Assignment: Reproduce the entries verbatim, starting at the line that contains "At what (x,y)" and ending with the last line of the entries, both included. Omit the pictures.

Records shown:
****************************************

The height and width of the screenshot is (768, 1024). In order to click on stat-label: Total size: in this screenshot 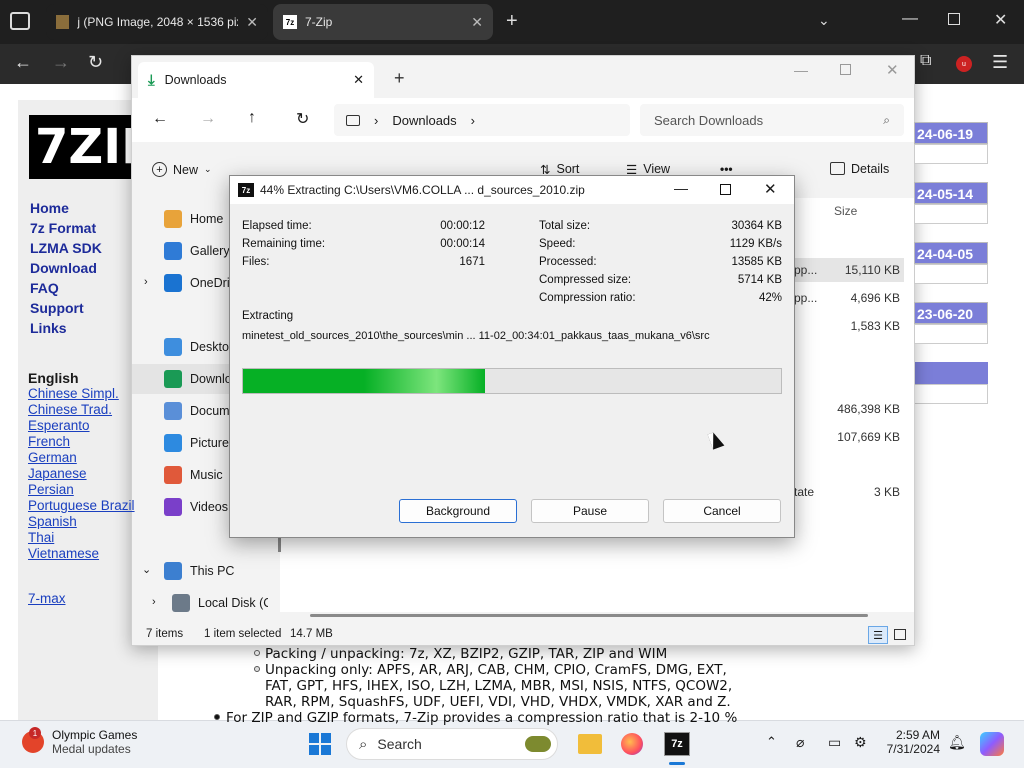, I will do `click(564, 226)`.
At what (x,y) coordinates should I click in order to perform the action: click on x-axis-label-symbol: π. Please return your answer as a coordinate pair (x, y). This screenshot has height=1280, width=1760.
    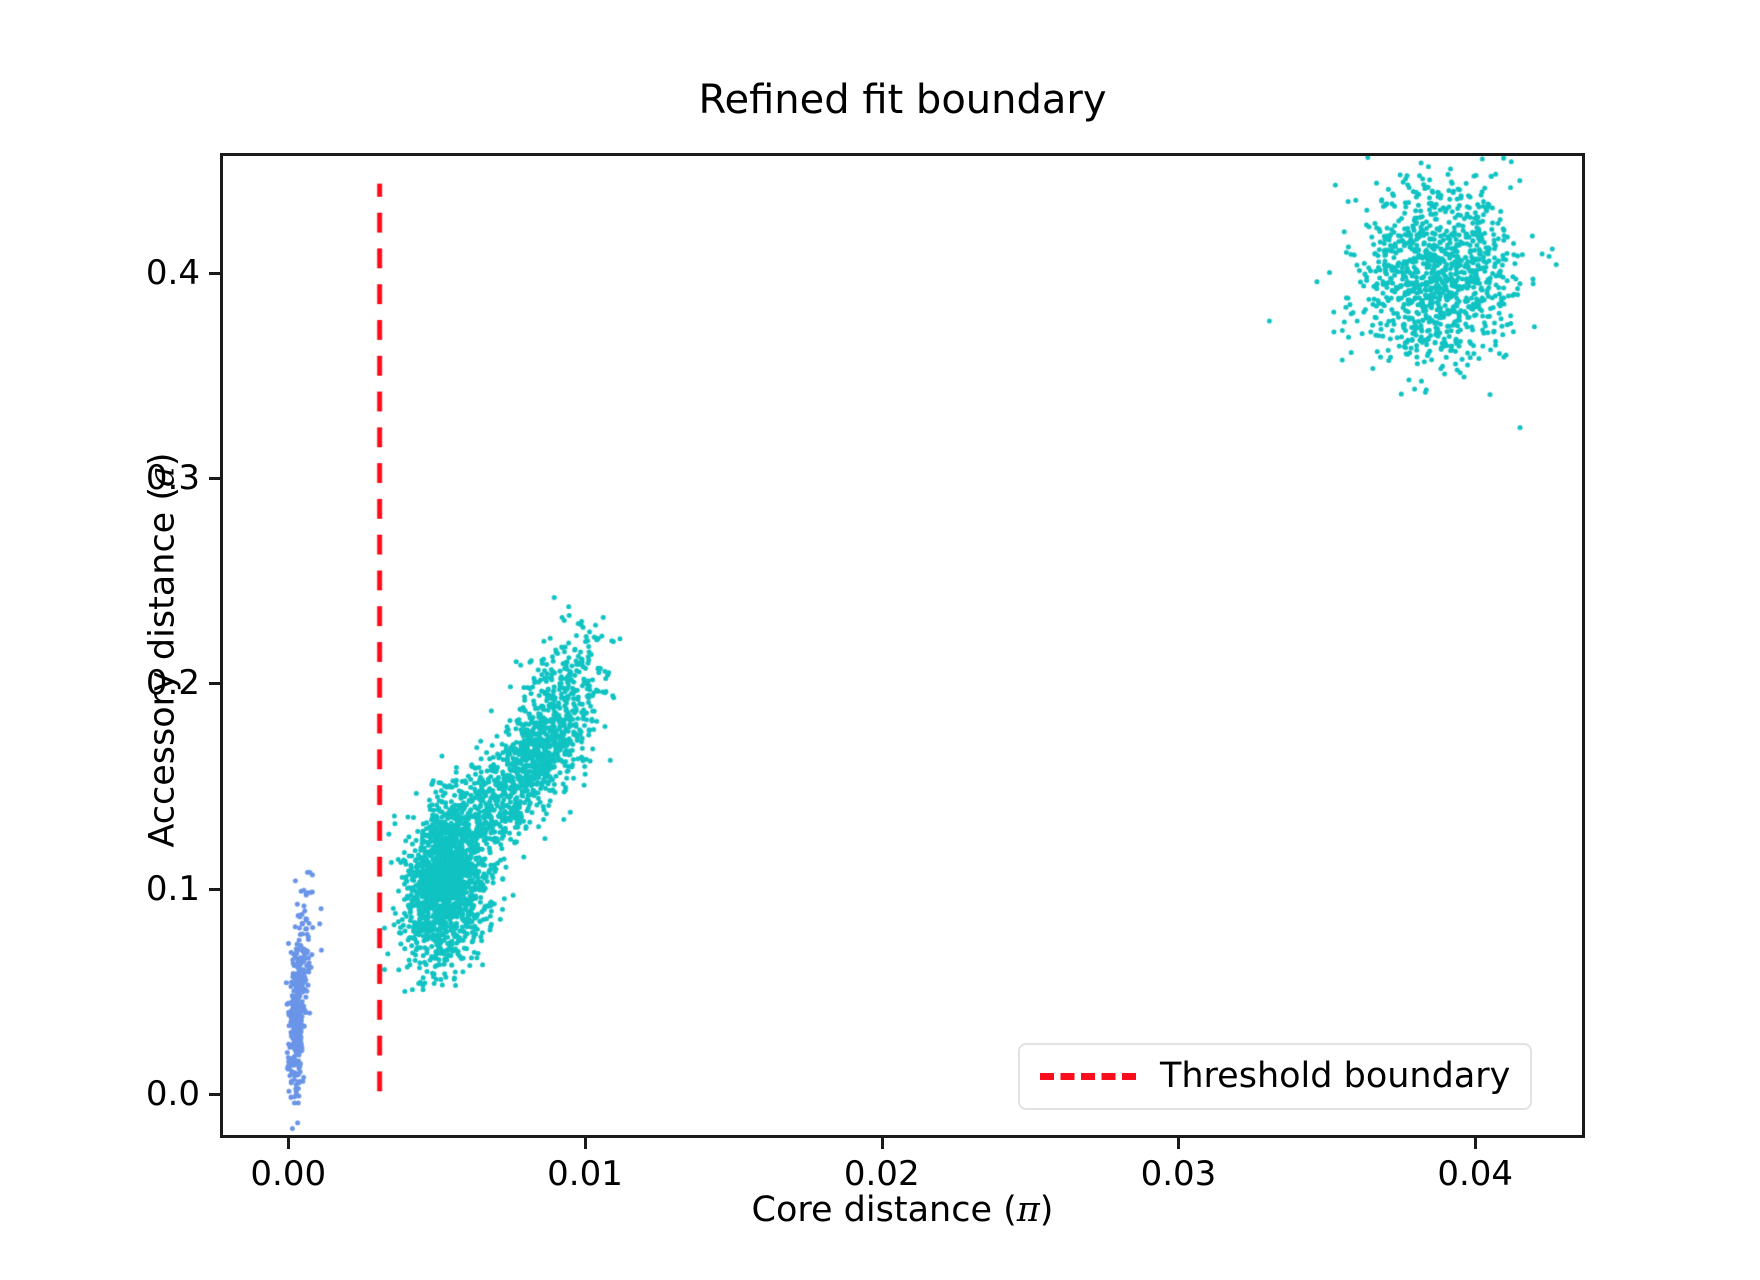
    Looking at the image, I should click on (1028, 1210).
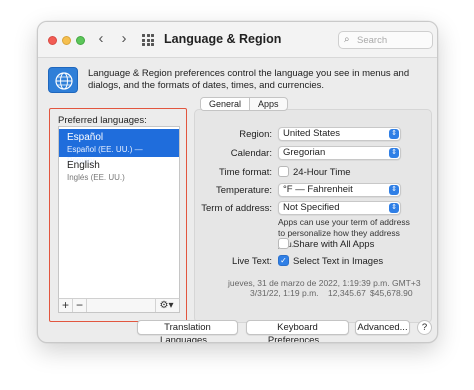 Image resolution: width=474 pixels, height=390 pixels. Describe the element at coordinates (312, 208) in the screenshot. I see `term-of-address-value: Not Specified` at that location.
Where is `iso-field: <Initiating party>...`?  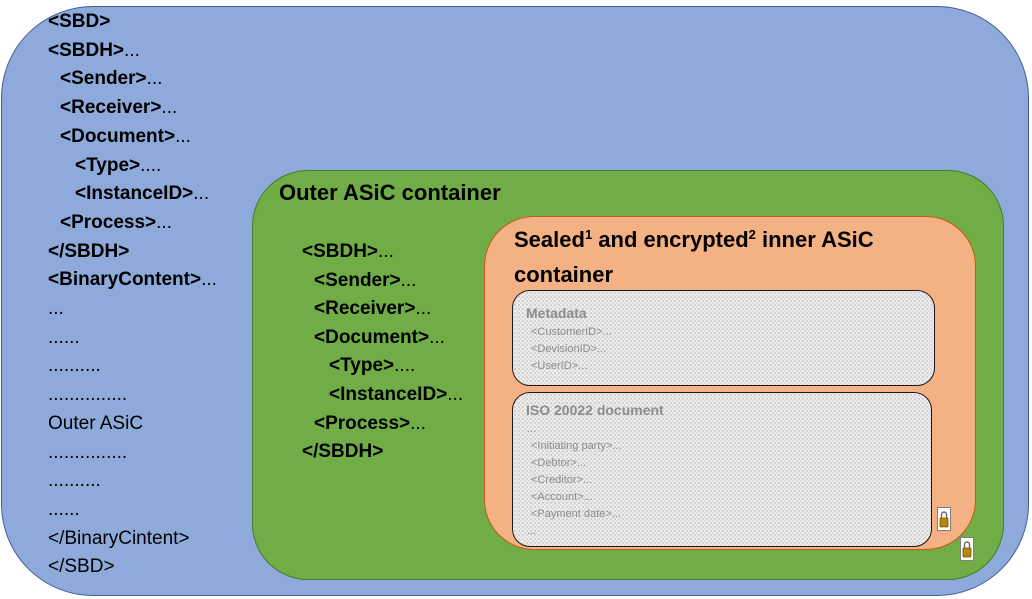
iso-field: <Initiating party>... is located at coordinates (576, 446).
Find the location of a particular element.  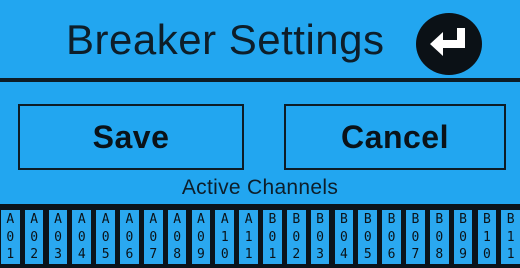

channel-toggle: B 0 7 is located at coordinates (416, 237).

****************************************

Solution for this exercise:
At what (x,y) coordinates should I click in order to perform the action: click on x-axis-label-symbol: π. Please return your answer as a coordinate pair (x, y). This screenshot has height=1280, width=1760.
    Looking at the image, I should click on (1028, 1210).
 Image resolution: width=474 pixels, height=390 pixels. Describe the element at coordinates (312, 208) in the screenshot. I see `term-of-address-value: Not Specified` at that location.
Where is `iso-field: <Initiating party>...`?  
iso-field: <Initiating party>... is located at coordinates (576, 446).
Find the location of a particular element.  

channel-toggle: B 0 7 is located at coordinates (416, 237).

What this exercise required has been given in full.